Anton Bardera presented an introduction to information theory and explained the key mathematical concepts involved. He explained several measures of information, such as Shannon entropy, conditional entropy, and mutual information, in great detail. After explaining the basics, he provided examples of using entropy and mutual information in viewpoint selection.
Min Chen presented a general view on how information theory and data intelligence and how this be used to be sure whether a visualization works or not. Furthermore, he presented a concrete example of this based on visual multiplexing. I found the data processing inequality he presented quite intriguing:
No clever manipulation of data can improve the inferences that can be made from the data. – T.M. Cover and J.A. Thomas, Elements of Information Theory, 2006
Ivan Viola presented volume visualization-related applications of information theory. In his talk, he covered topics such as time-varying data, level-of-detail selection, iso-surfaces, transfer function specification and multimodal volume visualization.

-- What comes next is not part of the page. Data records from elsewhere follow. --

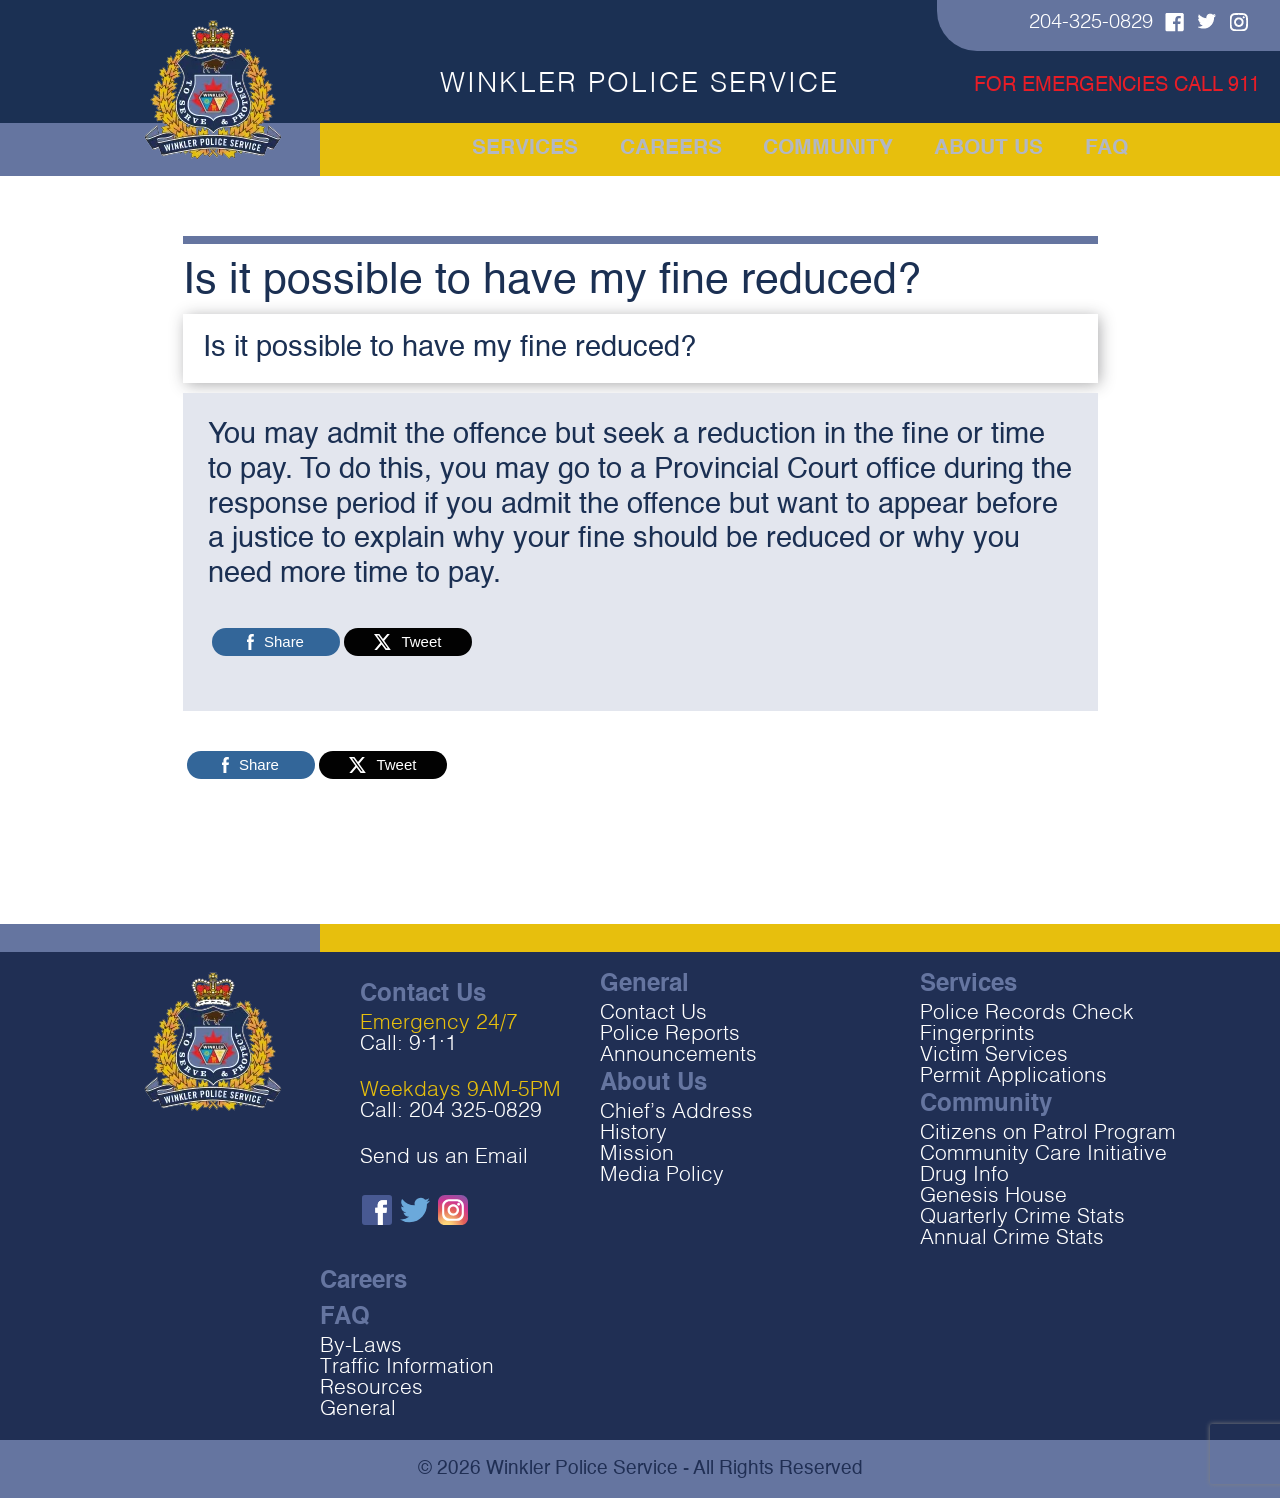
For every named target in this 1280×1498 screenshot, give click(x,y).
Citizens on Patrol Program (1048, 1133)
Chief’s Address (676, 1112)
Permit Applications (1013, 1076)
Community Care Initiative (1043, 1154)
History (633, 1133)
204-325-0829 (1091, 23)
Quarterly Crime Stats (1022, 1217)
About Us (982, 149)
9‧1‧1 (433, 1044)
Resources (371, 1388)
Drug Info (964, 1175)
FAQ (1098, 149)
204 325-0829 (475, 1111)
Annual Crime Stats (1012, 1238)
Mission (637, 1154)
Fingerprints (977, 1034)
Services (531, 149)
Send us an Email (444, 1157)
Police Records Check (1027, 1013)
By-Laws (361, 1346)
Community (825, 149)
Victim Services (994, 1055)
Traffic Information (407, 1367)
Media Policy (662, 1175)
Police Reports (670, 1034)
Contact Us (653, 1013)
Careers (672, 149)
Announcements (678, 1055)
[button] (640, 348)
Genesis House (993, 1196)
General (358, 1409)
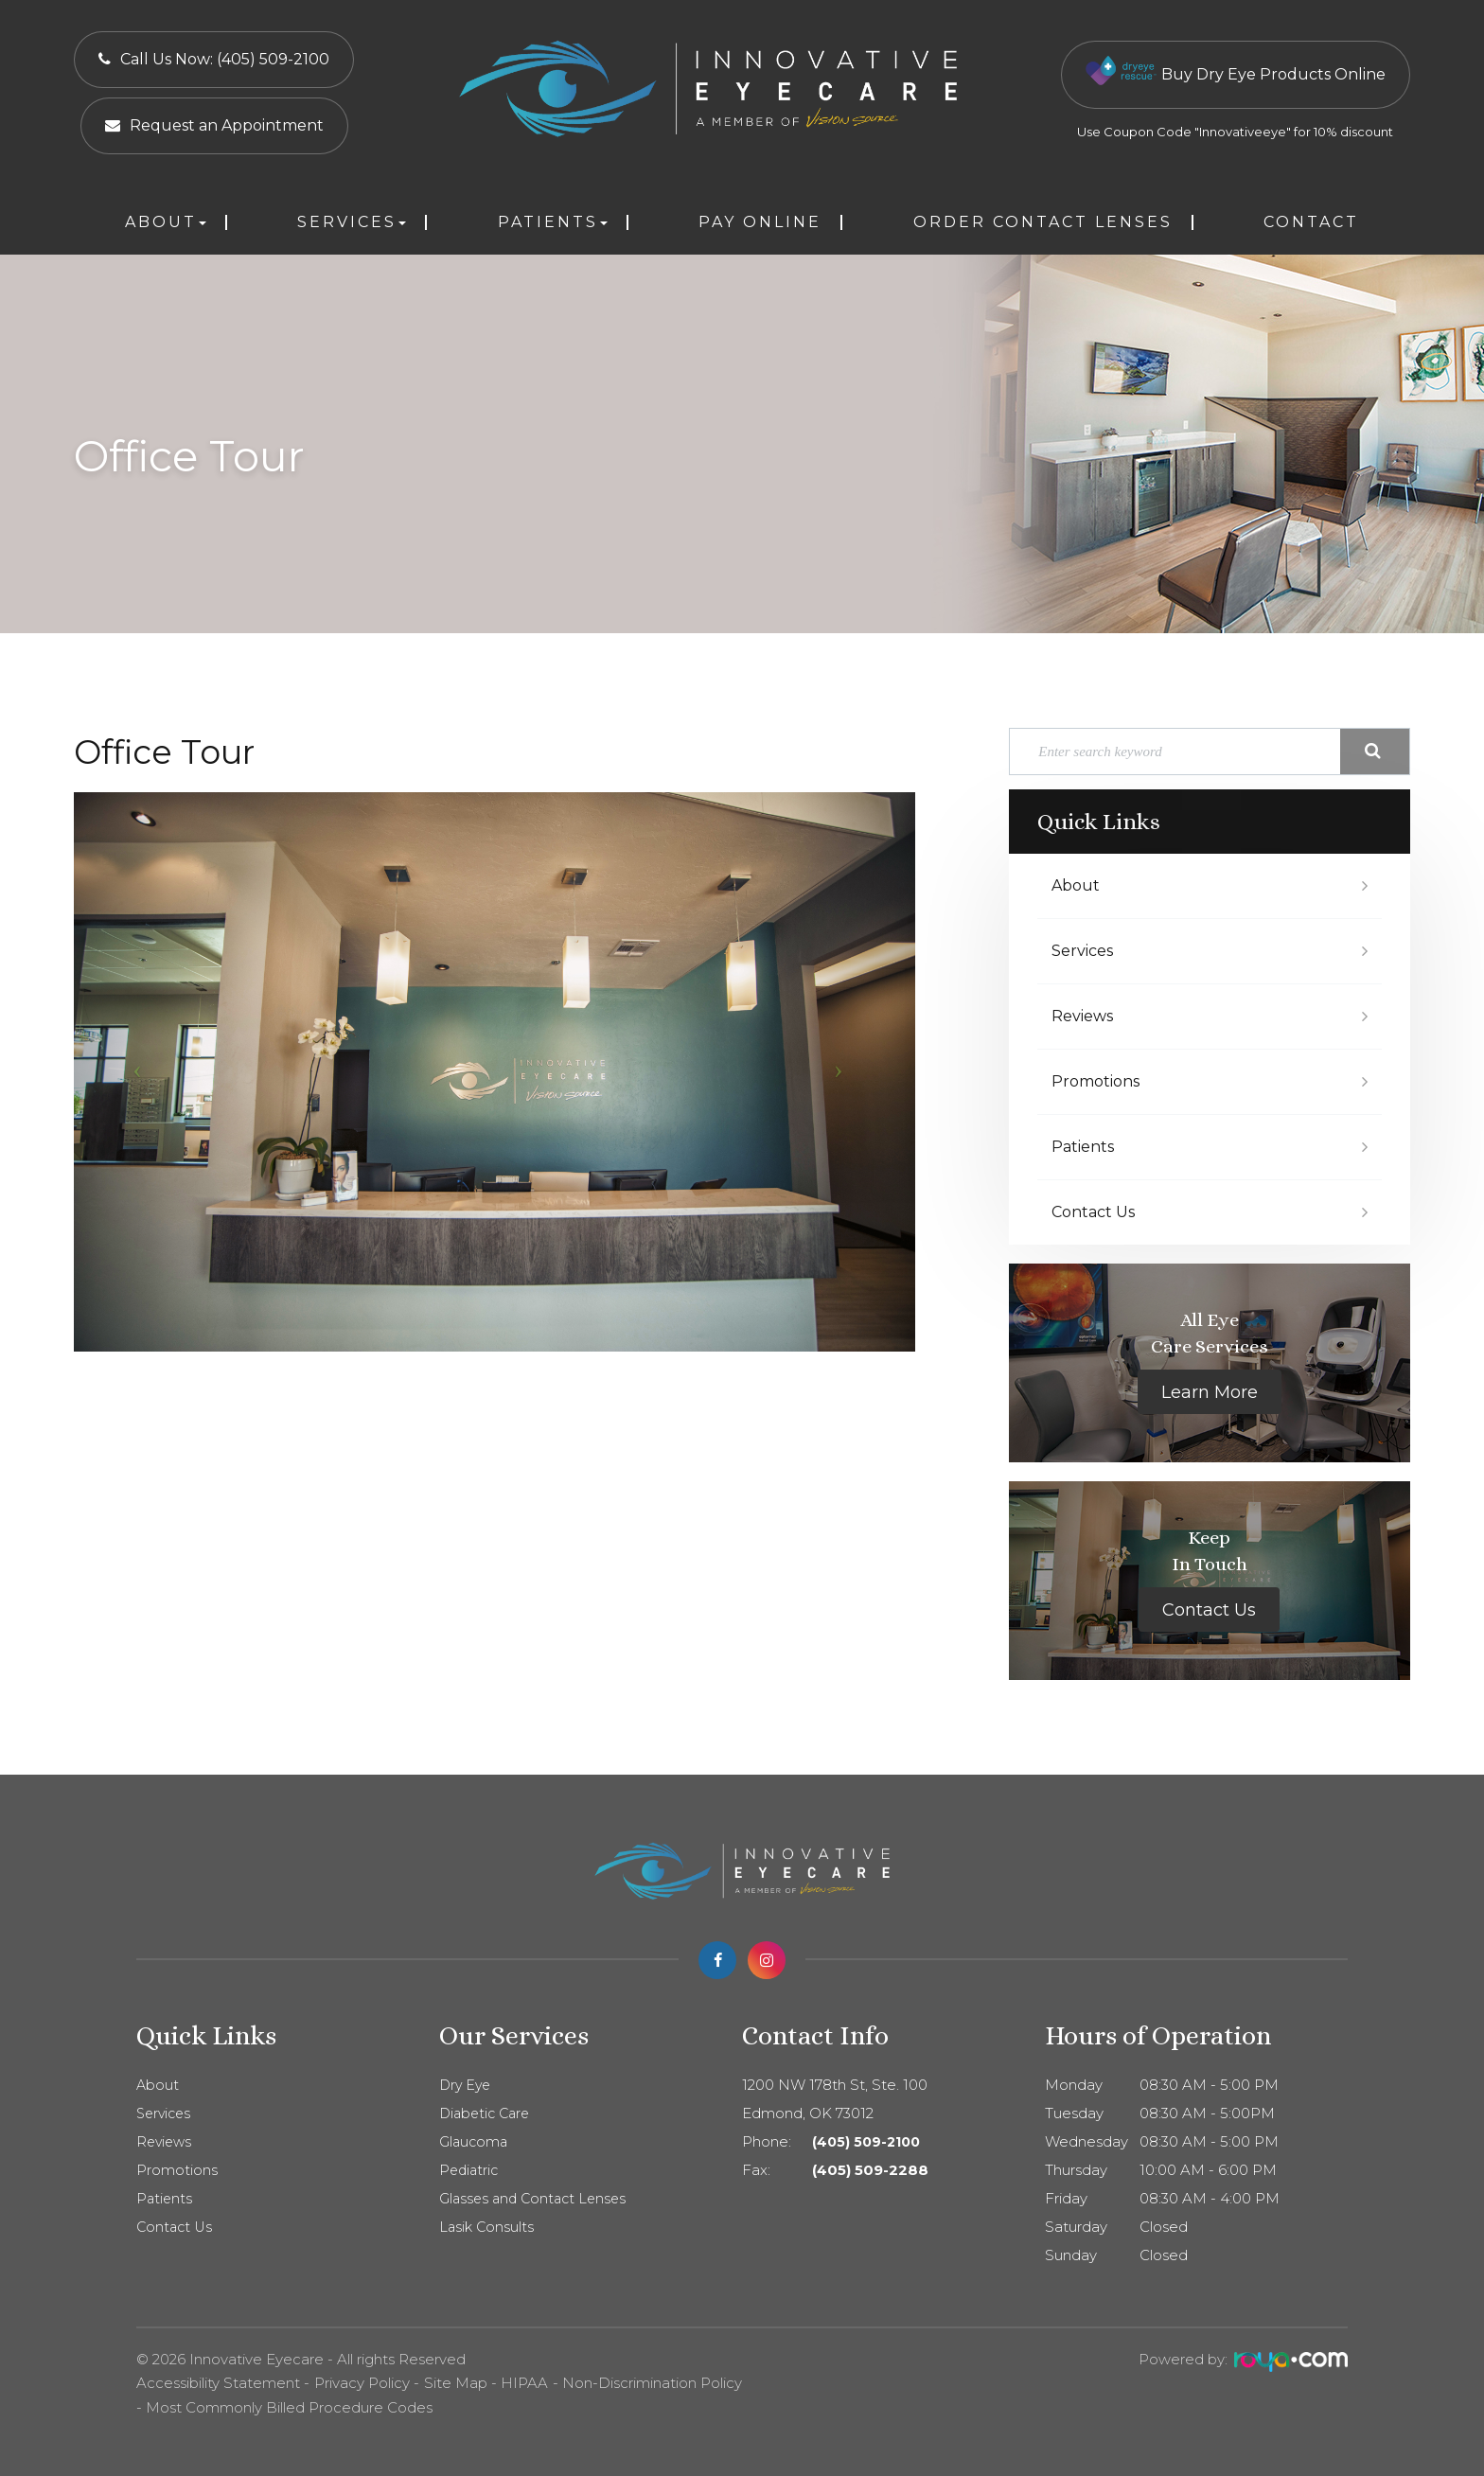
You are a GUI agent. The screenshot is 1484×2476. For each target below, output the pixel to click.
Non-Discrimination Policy (652, 2383)
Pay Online (760, 222)
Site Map (455, 2383)
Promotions (1095, 1081)
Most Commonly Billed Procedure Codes (289, 2407)
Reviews (1082, 1016)
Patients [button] (553, 222)
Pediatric (470, 2170)
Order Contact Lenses (1043, 222)
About (1075, 885)
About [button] (165, 222)
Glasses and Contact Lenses (536, 2198)
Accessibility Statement (218, 2383)
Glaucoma (474, 2141)
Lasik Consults (488, 2227)
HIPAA (524, 2383)
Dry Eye (466, 2085)
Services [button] (351, 222)
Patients (1082, 1147)
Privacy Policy (362, 2383)
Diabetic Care (487, 2113)
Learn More (1209, 1392)
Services (1082, 951)
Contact (1311, 222)
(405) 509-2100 (869, 2141)
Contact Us (1093, 1212)
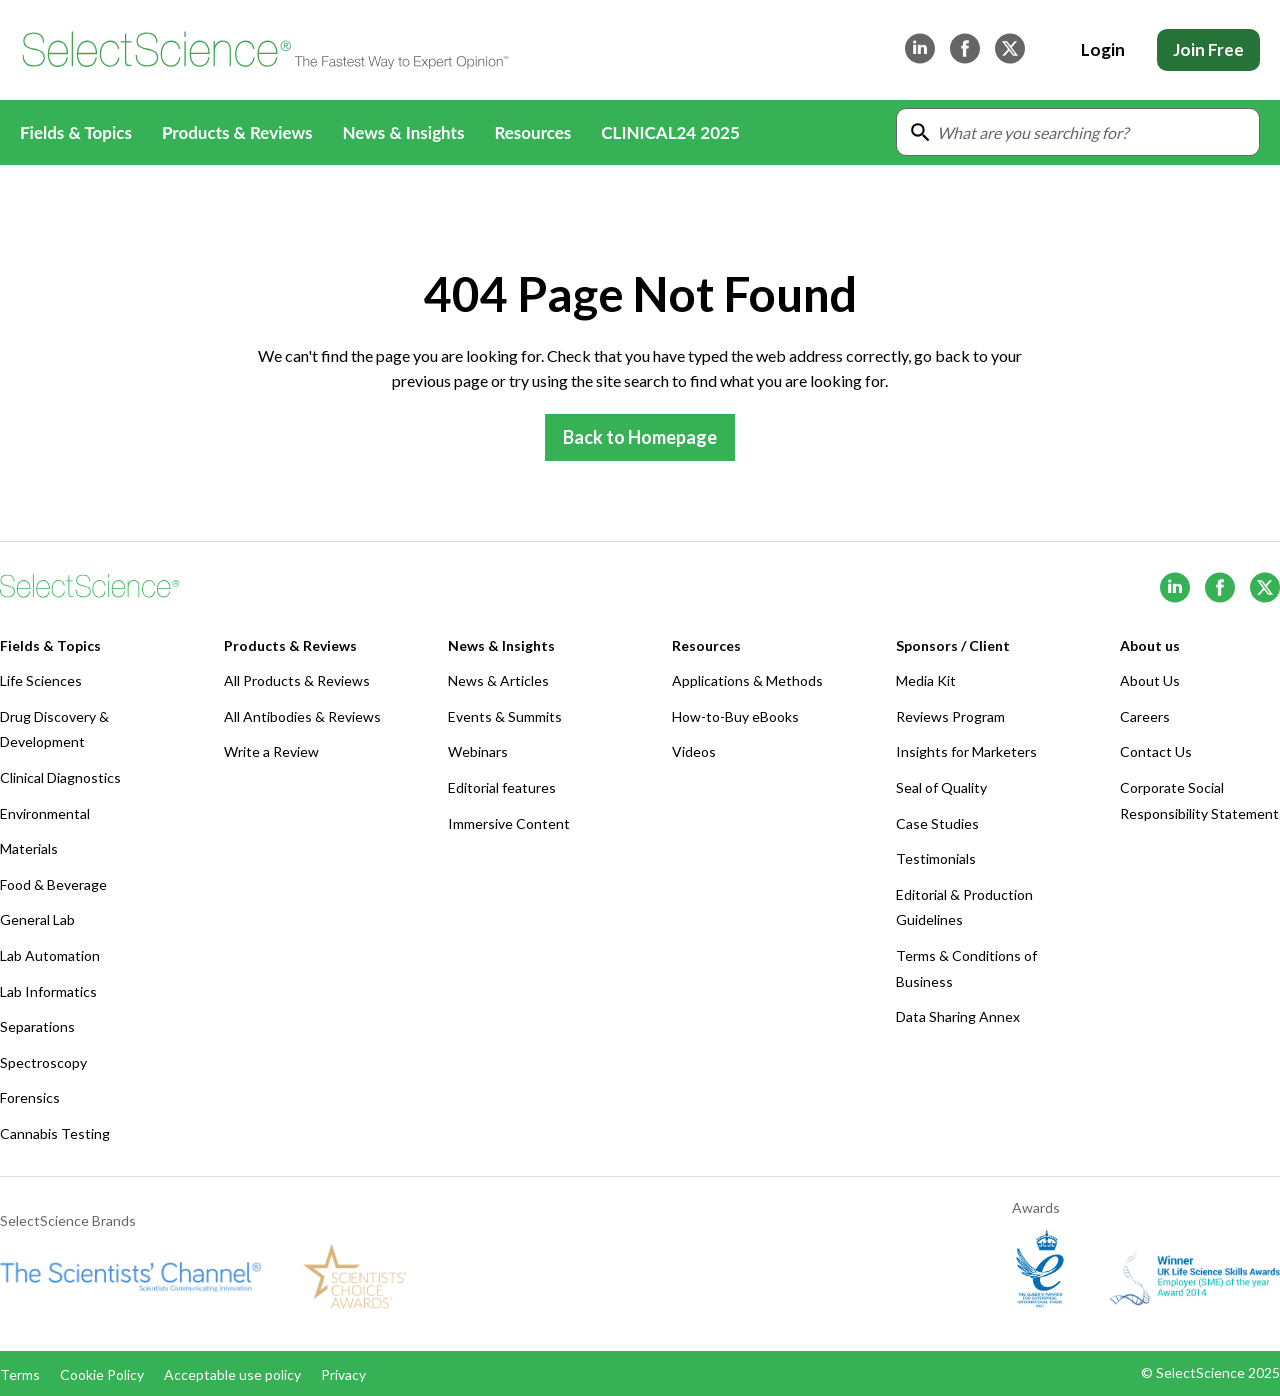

Han-Wei Shen presented information theory applications in flow visualization. He described smart ways of applying information theoretical concepts to flowvis,such as entropy-based seeding for streamline placement, and the Maximal Entropy Projection.
I really enjoyed all four presentations, and this tutorial was definitely one of the Eurographics 2016 highlights for me. The organizers of the tutorial are working on a book on this fascinating topic, so we can look forward to reading more about it soon!